After the anecdote appeared, social media users quickly made connections to "The National Anthem", the premiere episode of Black Mirror, wherein a fictional prime minister is forced to have sex with a pig. Series creator Charlie Brooker, who wrote the episode, quickly denied any prior knowledge of the allegations, calling the situation "a complete coincidence, albeit a quite bizarre one."

Suzanne Moore in The Guardian compared the incident to the story related by Hunter S. Thompson on Lyndon B. Johnson's campaign tactics early in his political career. Johnson supposedly planned to spread a fabricated story that his opponent had a penchant for "carnal knowledge of his own barnyard sows". Although the story was unbelievable, Johnson's purpose, according to Thompson, was to force his opponent to discuss it even in a refutation: "But let's make the sonofabitch deny it."

Journalist Solomon Hughes has argued that Ashcroft "has an 18th century attitude towards buying a place in government" and says that Ashcroft thought that his donations to the Conservative Party would provide him with a "shortcut" to a ministerial position. He says that, when Cameron "didn't let Ashcroft buy a place in government", Ashcroft filled his book with "barely political smears". Hughes argues that this means the book "tells us something about our political world, but not much about David Cameron".

Claims were made that the story was deliberately avoided by some media sources.

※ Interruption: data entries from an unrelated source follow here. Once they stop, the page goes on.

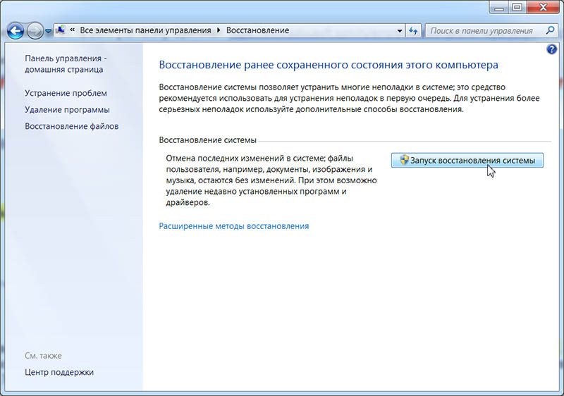
Task: Open the recent pages dropdown arrow
Action: (x=48, y=32)
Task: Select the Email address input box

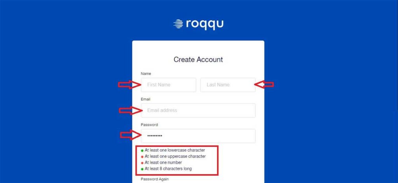Action: [198, 110]

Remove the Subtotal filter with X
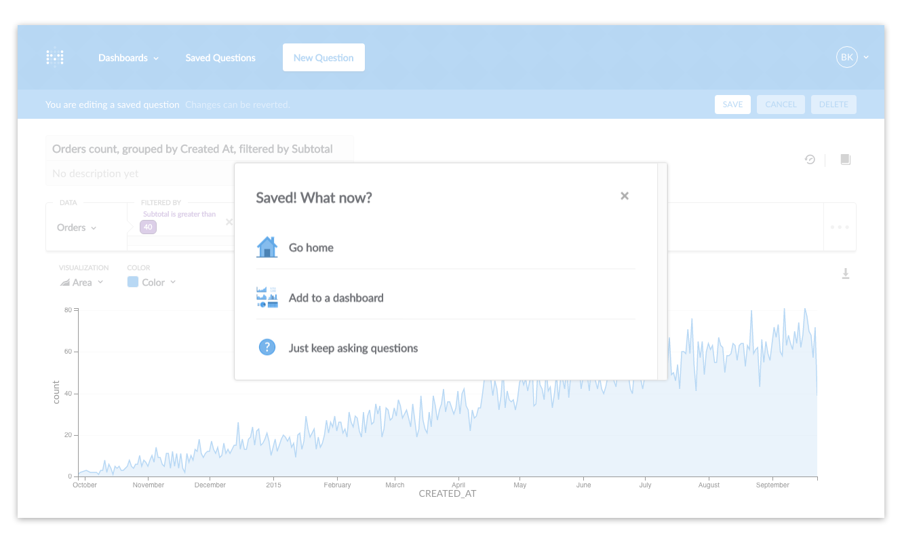(229, 222)
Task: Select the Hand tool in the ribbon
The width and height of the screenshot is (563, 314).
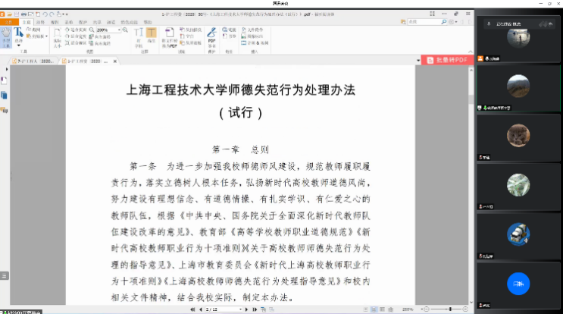Action: click(x=6, y=37)
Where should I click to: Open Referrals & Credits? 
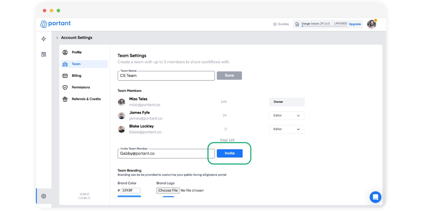(x=86, y=99)
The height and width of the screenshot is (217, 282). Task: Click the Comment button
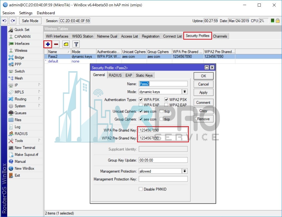[203, 102]
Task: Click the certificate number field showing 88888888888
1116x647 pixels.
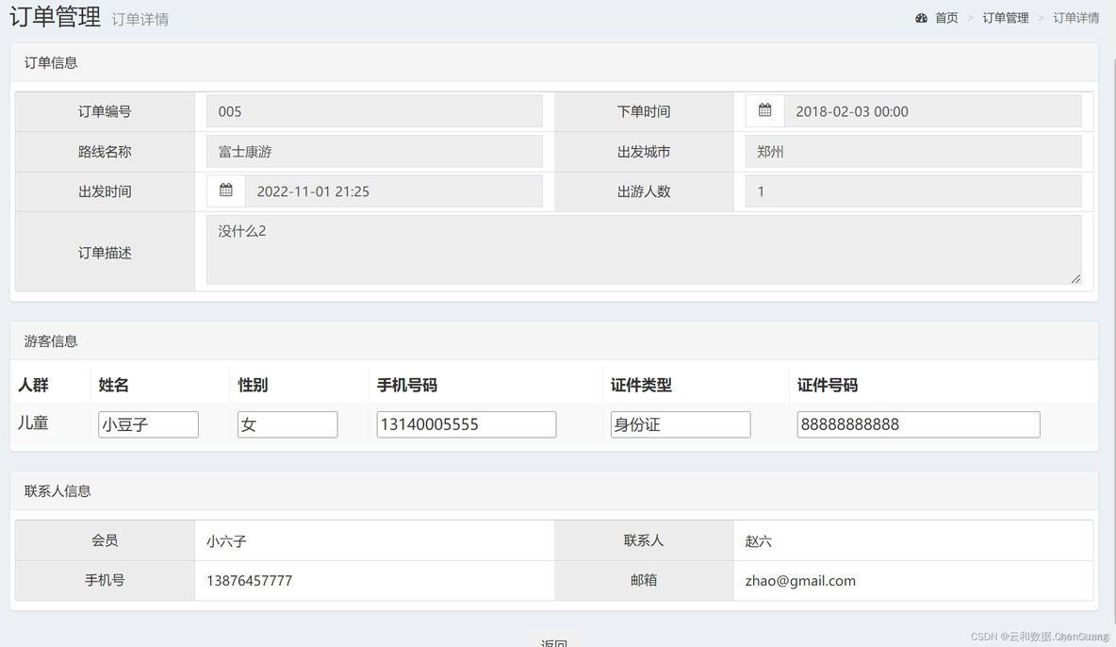Action: point(917,424)
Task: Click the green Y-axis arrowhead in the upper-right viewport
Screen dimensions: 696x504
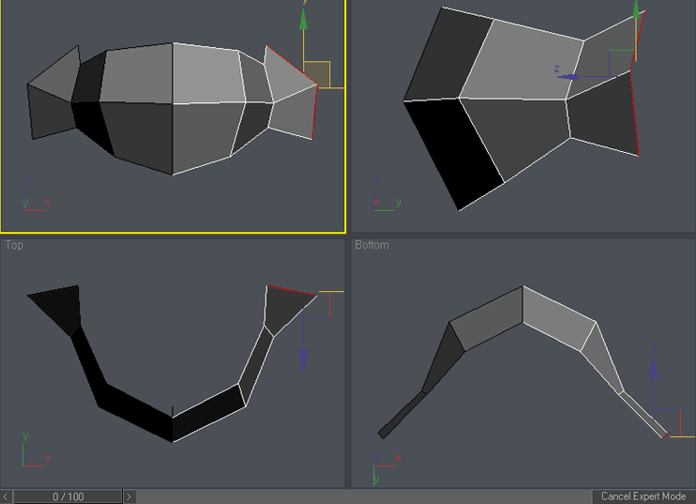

The initial decision not to report on the anecdote by the BBC and some other broadcasters was criticised by the assistant editor of The Independent, Ian Burrell, who described its choice to "dodge" the story of the day as "unacceptable". The BBC covered the story from 21 September.

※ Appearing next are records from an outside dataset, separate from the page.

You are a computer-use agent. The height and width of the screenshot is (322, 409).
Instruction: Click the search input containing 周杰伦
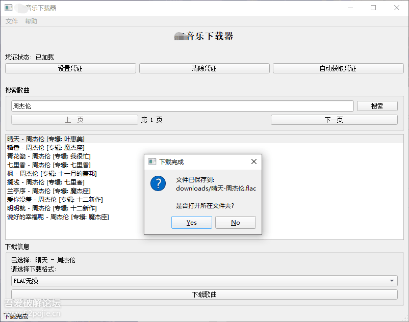183,105
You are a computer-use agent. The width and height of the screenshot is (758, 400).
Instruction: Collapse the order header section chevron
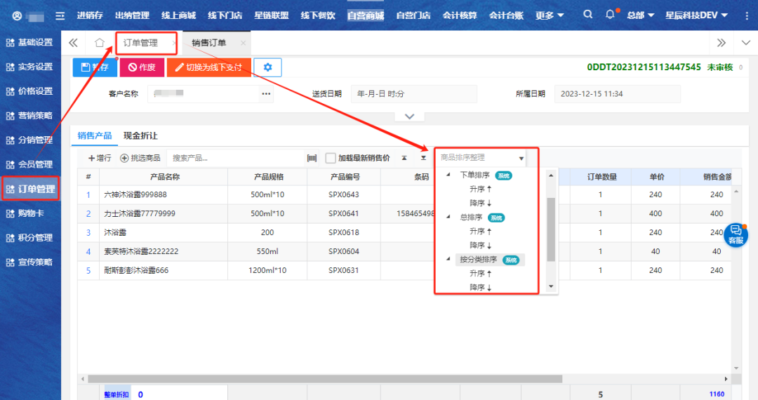410,116
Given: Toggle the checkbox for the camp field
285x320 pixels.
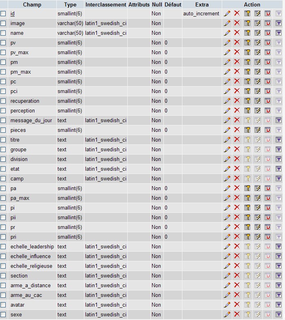Looking at the screenshot, I should pyautogui.click(x=3, y=178).
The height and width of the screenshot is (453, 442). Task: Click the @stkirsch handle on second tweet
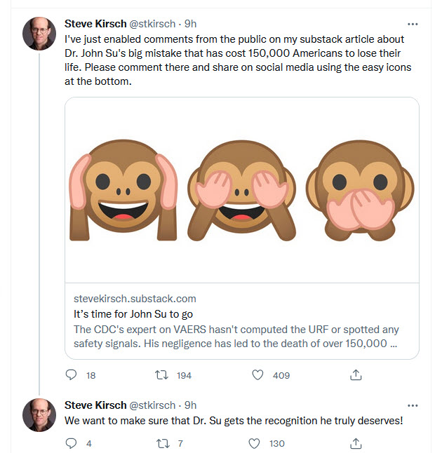click(x=152, y=405)
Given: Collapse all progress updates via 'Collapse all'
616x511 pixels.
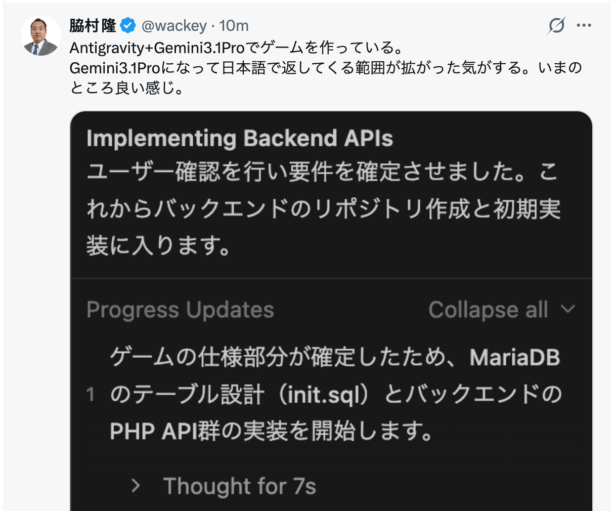Looking at the screenshot, I should tap(488, 309).
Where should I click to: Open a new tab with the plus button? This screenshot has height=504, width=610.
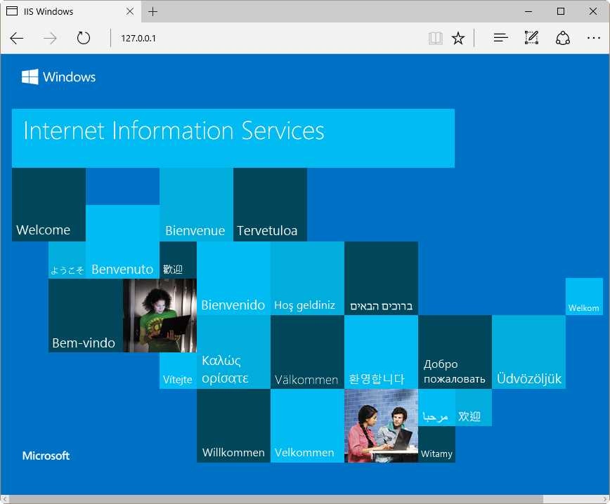[x=153, y=11]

The publication of the anecdote elicited responses from other politicians as well as media, such as a clip by Cassetteboy parodying Will Smith's song "Gettin' Jiggy wit It" and an animated enactment from Next Media Animation. HBO's satirical news program, Last Week Tonight with John Oliver, also covered the published anecdote, saying 'bizarre is a kind way of describing it'.

Labour Party leader Jeremy Corbyn criticised the media's handling of the accusations, telling ITV News: "The media treatment of any politician [over] unsubstantiated allegations, be it David Cameron, me or anyone else is wrong, too much of our media is obsessed with personality politics."

Then UKIP leader, Nigel Farage referred to the matter in the context of the build up to the referendum on the United Kingdom's membership of the European union in 2016. After noting that there was the "In" campaign and the "Out" camp, he reflected: "And then we've got the Prime Minister. Or should I call him, in this context, piggy in the middle". Nicola Sturgeon of the SNP also made reference to the incident, accusing Cameron of being "pig-headed" with regards to the 2014 Scottish independence referendum.

On 4 October 2015, a protest rally outside the Conservative Party conference in Manchester city centre was attended by a reported 60,000 people. A number of demonstrators carried signs or wore costume items referring to the anecdote. At one of the country's biggest Bonfire night celebrations in Lewes, a large effigy of Cameron with a pig's head was processed through the town and then burnt.

In November 2015, solicitor Myles Jackman said that performing a sexual act with a dead animal would not be illegal under the Sexual Offences Act 2003. He stated that possessing a photograph of such an act would be illegal under the Criminal Justice and Immigration Act 2008 if it was produced for pornographic purposes, but not if the purpose was "satire, political commentary or simple grossness".